I have vague recollections of the first two “Men in Black”
films. From what I do remember and from what other people have told me, the
first film from 1997 was good, nothing landmark but a fine futuristic comedy,
and the second one from 2002 was a repetitive and contrived mess. I didn’t
bother re-watching them in preparation for the third film, mainly because I had
better things to do (more interesting films to watch).
To my surprise “Men in Black 3,” directed by Barry Sonnenfeld
(who helmed the first two) doesn’t rely on the earlier films as much as I
thought it would. You have to know the main characters, naturally, and a little
of their history but this film doesn’t reference itself very much. Judging mostly by when the audience members,
at the preview screening I attended, laughed there weren’t any inside jokes, or
surprise cameos from characters in the previous movies.

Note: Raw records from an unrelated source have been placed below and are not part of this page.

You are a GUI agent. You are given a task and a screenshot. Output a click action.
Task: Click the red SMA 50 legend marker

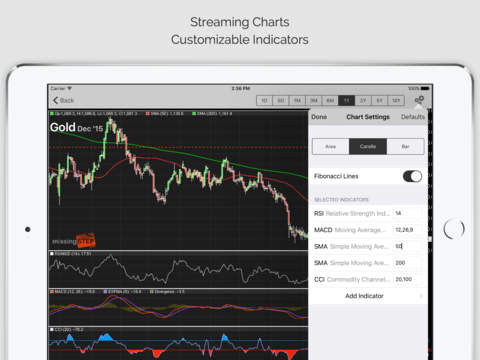pyautogui.click(x=147, y=114)
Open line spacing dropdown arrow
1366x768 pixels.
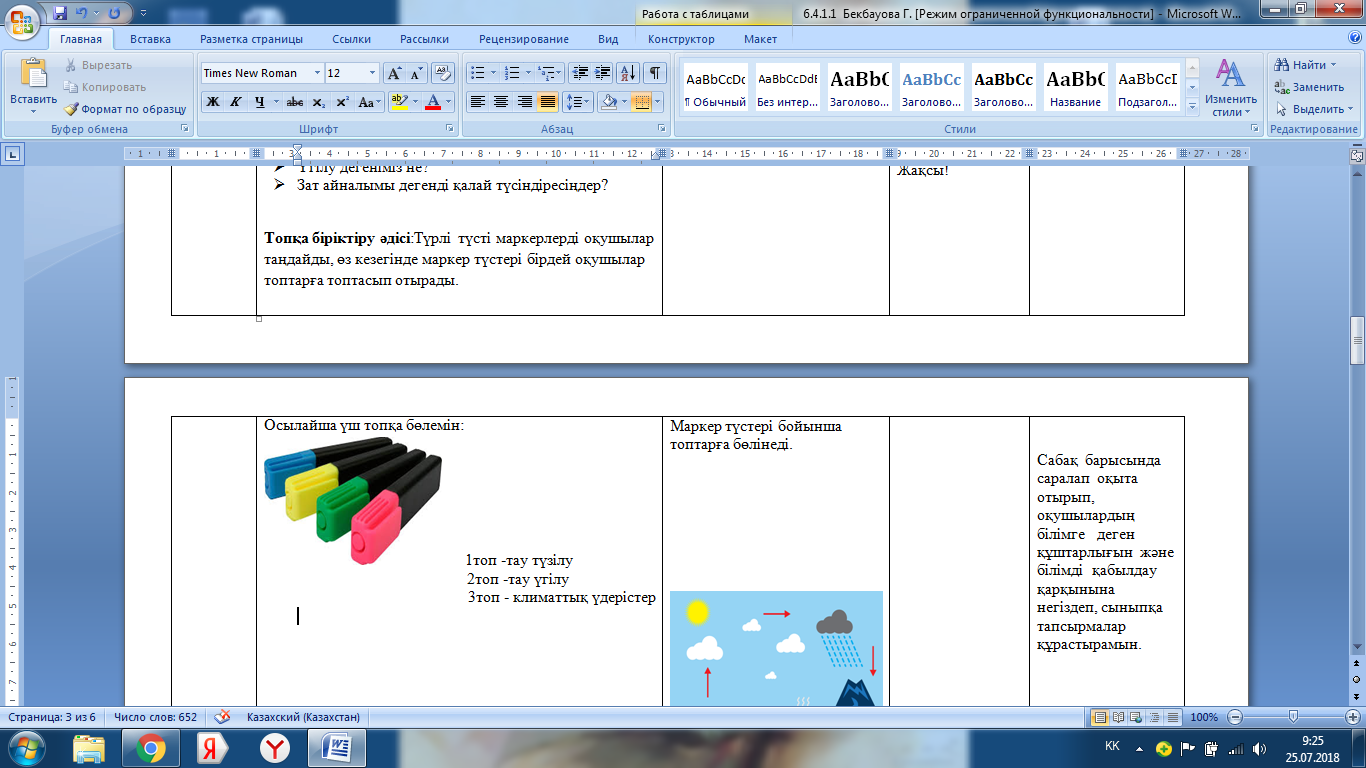pos(588,102)
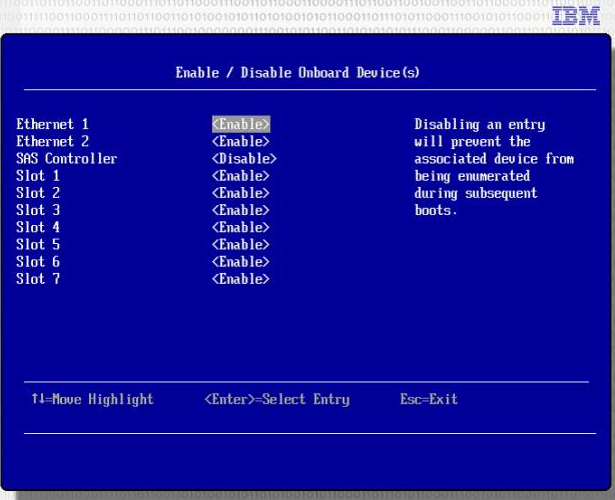The width and height of the screenshot is (615, 500).
Task: Click the IBM logo in the corner
Action: click(x=576, y=15)
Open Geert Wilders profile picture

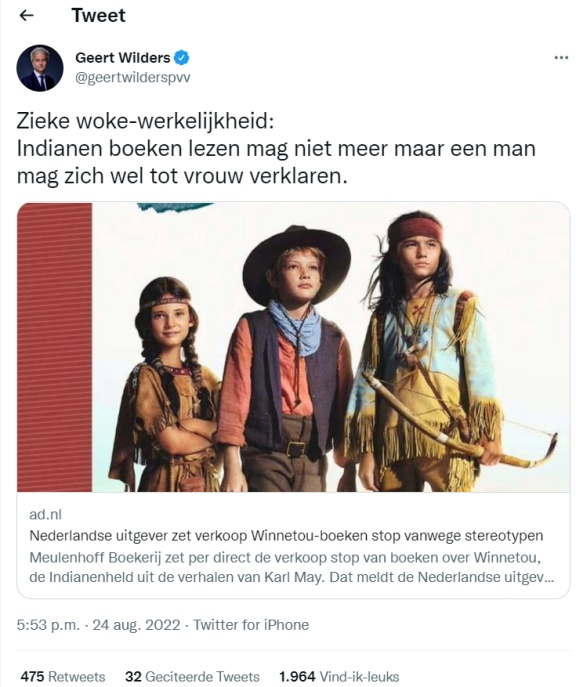(x=40, y=67)
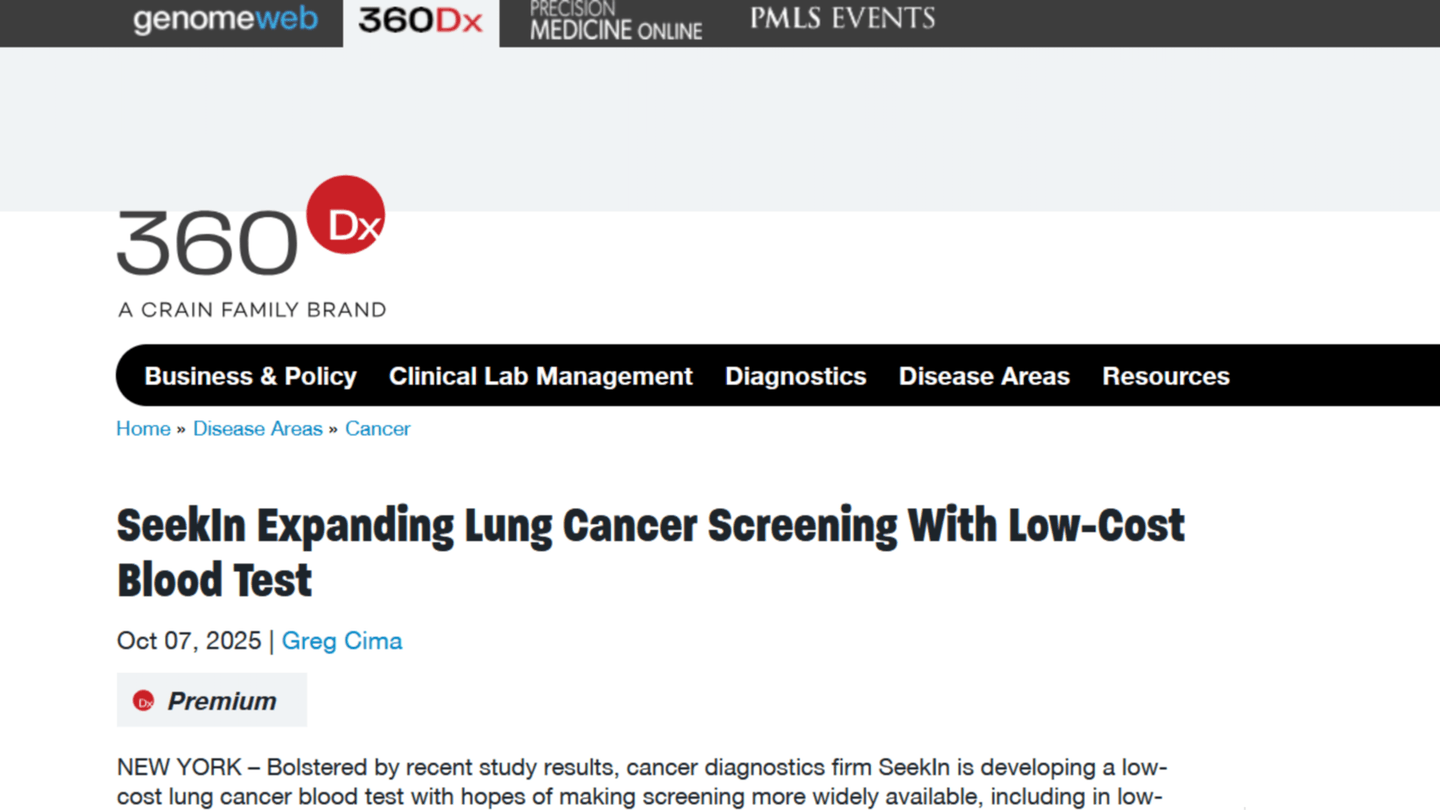The width and height of the screenshot is (1440, 810).
Task: Open Disease Areas in the black navigation bar
Action: point(984,376)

Since “Men in Black 3” was made ten years after the sequel
you would expect it to be high on its own nostalgia. Instead Sonnenfeld and
crew make it into its own movie, with its own story--a story involving the
element time travel--making for a fun and somewhat endearing science fiction
comedy.
The movie takes place in a slightly futuristic New York, where
aliens co-exist with humans and there’s a secret agency that monitors that
extra terrestrial activity. As in all “Men in Black” films there’s a plethora
of funky looking alien creatures. The top-secret agency base is crawling with
them, and there’s an early scene in which our two leads go to a Chinese
restaurant and blast a few away, including a big, disgusting fish.

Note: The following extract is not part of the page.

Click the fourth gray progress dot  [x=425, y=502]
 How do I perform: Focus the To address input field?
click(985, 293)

The film focuses on the two agents, agent J (Will Smith),
the smart talking, rather hyperbolic junior agent of fourteen years and his
partner agent K (Tommy Lee Jones). At 65 Jones’ age is really showing, his face
heavy with wrinkles like a crumpled up piece of paper and his eyes drooping.
K has been in a funk recently, and with the energetic J
breathing down his neck, wanting to know more secrets of the universe (he’s a
lower rank and pay grade) he’s not getting any better. Then one day, he
suddenly disappears. Why? Because Boris (Jemaine Clement), a recently escaped,
super alien criminal traveled back in time to the year 1969 and killed the
younger version of agent K, effectively erasing him from the future. Now it is
up to J, using something called Time Jump, to go back a few days further in
time to kill Boris before future Boris can come and kill past agent K. Sigh!

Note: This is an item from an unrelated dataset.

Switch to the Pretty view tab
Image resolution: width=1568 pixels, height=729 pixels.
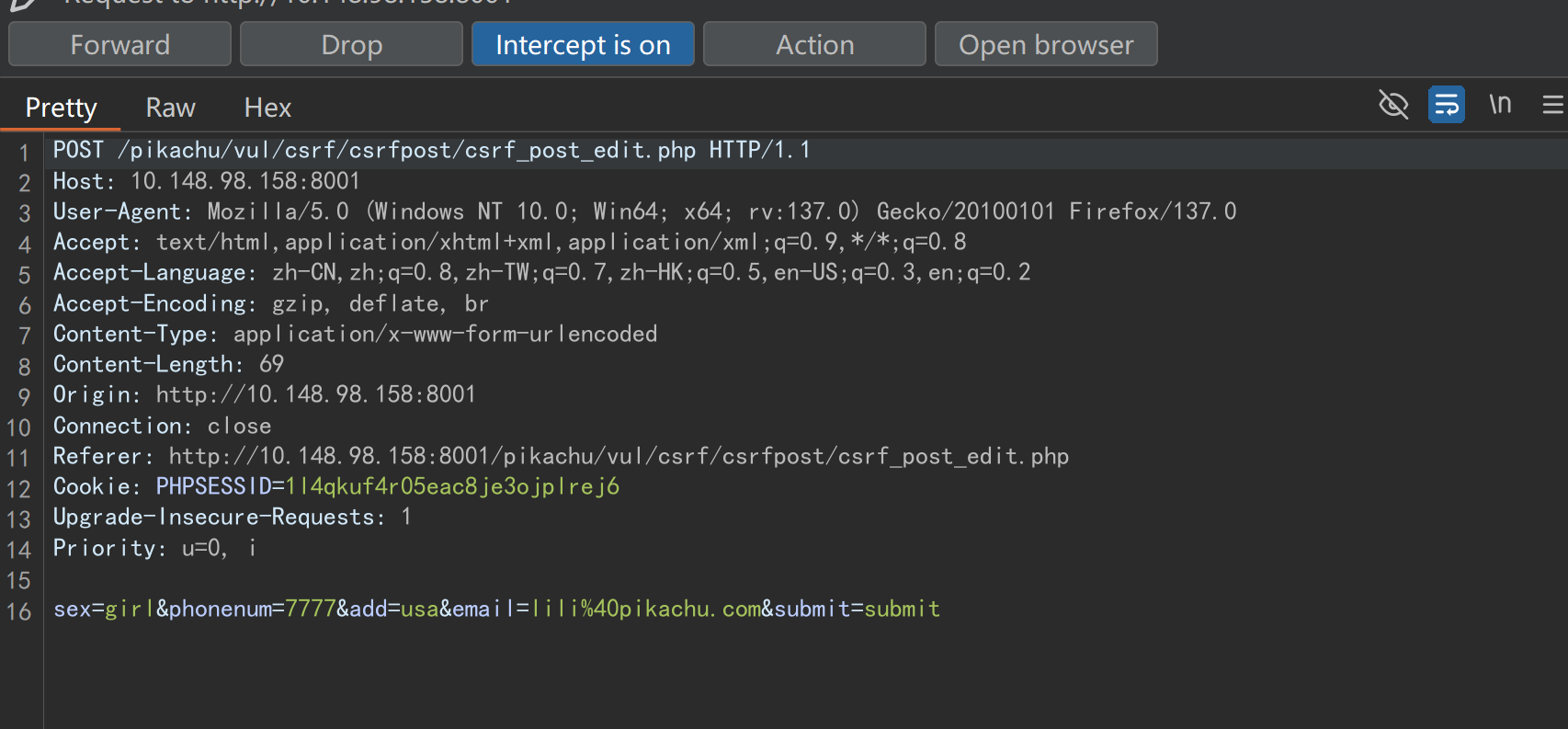[x=61, y=108]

After an impressive sequence showing J plunging off a
skyscraper through time, he lands in 1969, where he (and the audience) is
greeted by a number of 60’s and early 70’s clichés: hippies, Vietnam War, retro
clothing, etc. And the alien activity is even freakier than it was in the
future. There’s an alien/human party hosted by Andy Warhol, who, according to
this movie, was actually an undercover agent. By accident agent J runs into the
young agent K (Josh Brolin) and convinces him of what is going on. Luckily for
J, the 60’s agency still has many of the same high tech gadgets and big guns
that are used in the future. Except, oddly enough there are typewriters in the
agency office. So they have the ability to wipe a person’s memory but they
don’t have computers? All right then, no need getting caught up in miniscule
details.
All I’m going to say about Brolin is that Sonnenfeld was
wise to acquire him, because it’s almost uncanny how much he looks and sounds
like a young Tommy Lee Jones. They have similar jaw structures, Brolin can do a
similar southern twang. And you can see the same facial creases beginning to
form on Brolin’s face. And yet he’s not distracting one bit.
For how crazy the film can be, Sonnenfeld’s direction is
slick and he keeps it going at a steady pace. The script by Etan Cohen, David
Koepp, Jeff Nathanson and Michael Soccio is funny and intelligent, with most of
the jokes being verbal instead of physical. The picture doesn’t get too
sidetracked or stretch a certain gag or sequence out to the point of stalling
the pace.
And by the time the movie reaches its outrageous climax,
involving the launch of Apollo 11, it doesn’t feel exhaustive because there
weren’t a thousand chase and gunfight scenes preceding it. Not only that, the
movie goes for some emotion. Toward the end we get to see how agent K and agent
J first met in a fairly touching scene; Sonnenfeld lets the scene play seriously
without comic interference and that’s followed by another equally touching
scene between Smith and Jones at the end.
The real question is: did the world need another “Men and
Black” picture? Before seeing it I was convinced the answer was “no” but since
it turned out to be good, I would say, “sure, why not?”